Chiara Sannicandro, Chiara Samatanga, Paolo Giacometti,
Franz Liszt: Tristia for Piano Trio S. 378c (Transcription of Vallée d'Obermann from Album d’un voyageur S. 156 Nr. 5)
Piano Festival Musikdorf Ernen. 10 Août 2025, Kirche St. Georg à Ernen, Suisse
Le Tristia de Franz Liszt, transcription tardive de La Vallée d’Obermann, appartient à cette catégorie d’œuvres où la musique devient introspection pure. Écrite à l’origine pour piano seul, puis réimaginée en trio avec cordes vers 1880, la pièce conserve son caractère méditatif tout en gagnant une dimension presque vocale dans le dialogue instrumental.
Dans cette interprétation captée à l’église Saint-Georges d’Ernen, Chiara Sannicandro, Chiara Samatanga et Paolo Giacometti adoptent une lecture profondément intériorisée, presque suspendue. Dès l’entrée du piano, Giacometti installe un climat d’incertitude, avec un toucher souple, légèrement retenu, qui refuse toute emphase romantique excessive. On est loin d’un Liszt démonstratif : ici, tout est question de respiration et de tension intérieure. Le violon et le violoncelle ne se contentent pas d’accompagner — ils prolongent la pensée du piano, la fragmentent, parfois la contredisent. Sannicandro développe un phrasé fin, presque fragile, tandis que Samatanga ancre l’ensemble dans une profondeur sombre, donnant au trio une assise émotionnelle constante. L’équilibre entre les trois instruments est particulièrement réussi : aucun ne domine durablement, chacun participe à une forme de monologue partagé.

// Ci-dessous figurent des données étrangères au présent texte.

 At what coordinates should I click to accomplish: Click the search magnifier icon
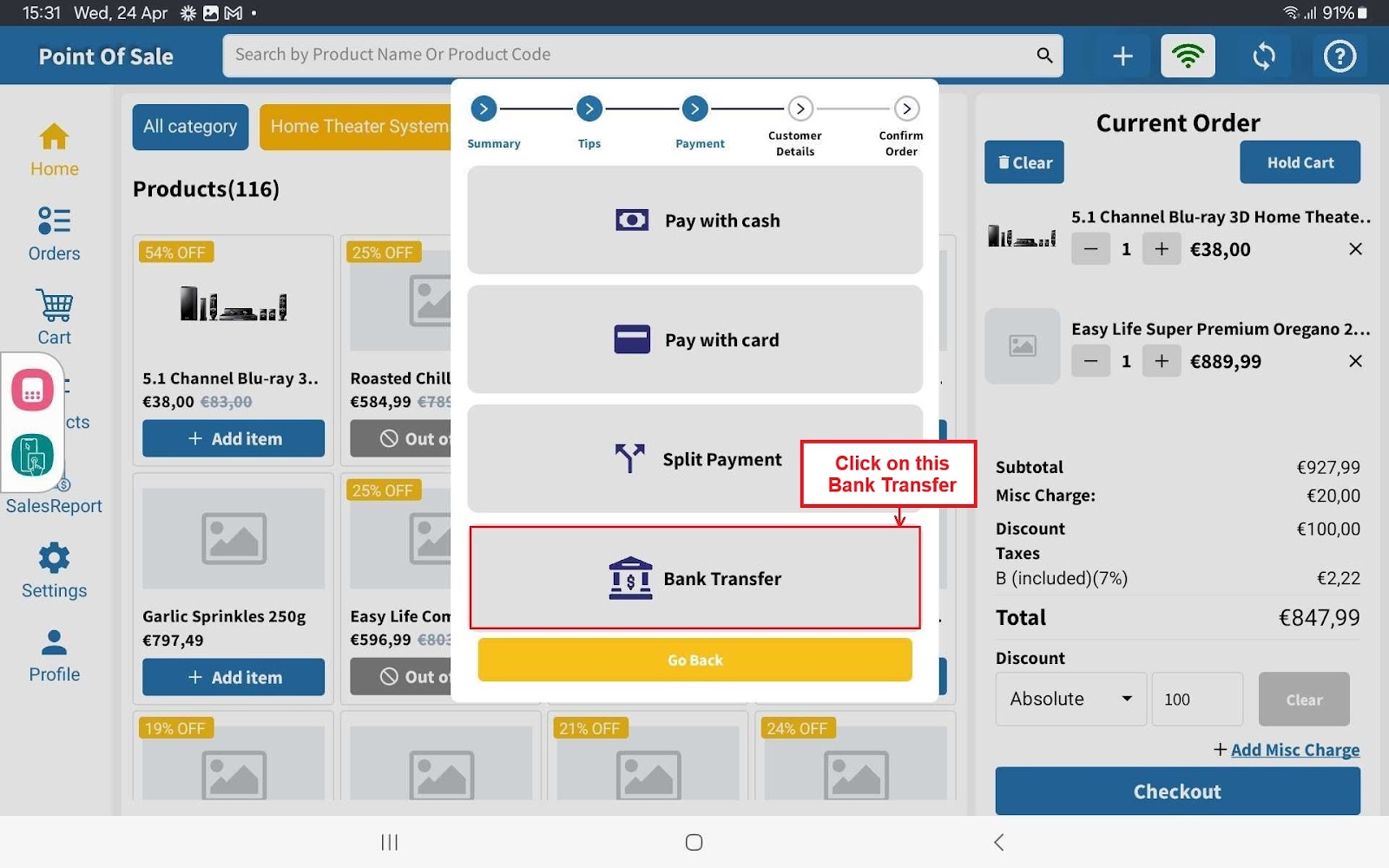point(1044,56)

Ce qui frappe surtout, c’est la gestion du temps. Les interprètes prennent le risque de la lenteur, mais sans jamais perdre la tension. Les silences deviennent structurants, presque aussi expressifs que les notes elles-mêmes. Dans l’acoustique réverbérée de l’église, cette approche produit un effet de dilatation : la musique semble flotter, s’étendre au-delà de son propre cadre. C’est précisément dans cette fragilité que réside la singularité de cette interprétation. Le trio ne cherche pas à illustrer le paysage intérieur d’Obermann de manière spectaculaire ; il en propose une lecture plus silencieuse, presque existentielle. Une musique du doute, de la quête, où chaque phrase semble poser une question sans réponse.
Au final, une interprétation d’une grande cohérence esthétique, qui privilégie la profondeur à l’éclat, et qui transforme ce Tristia en une expérience d’écoute intime, presque hors du temps — fidèle, en cela, à l’esprit le plus intérieur de Liszt.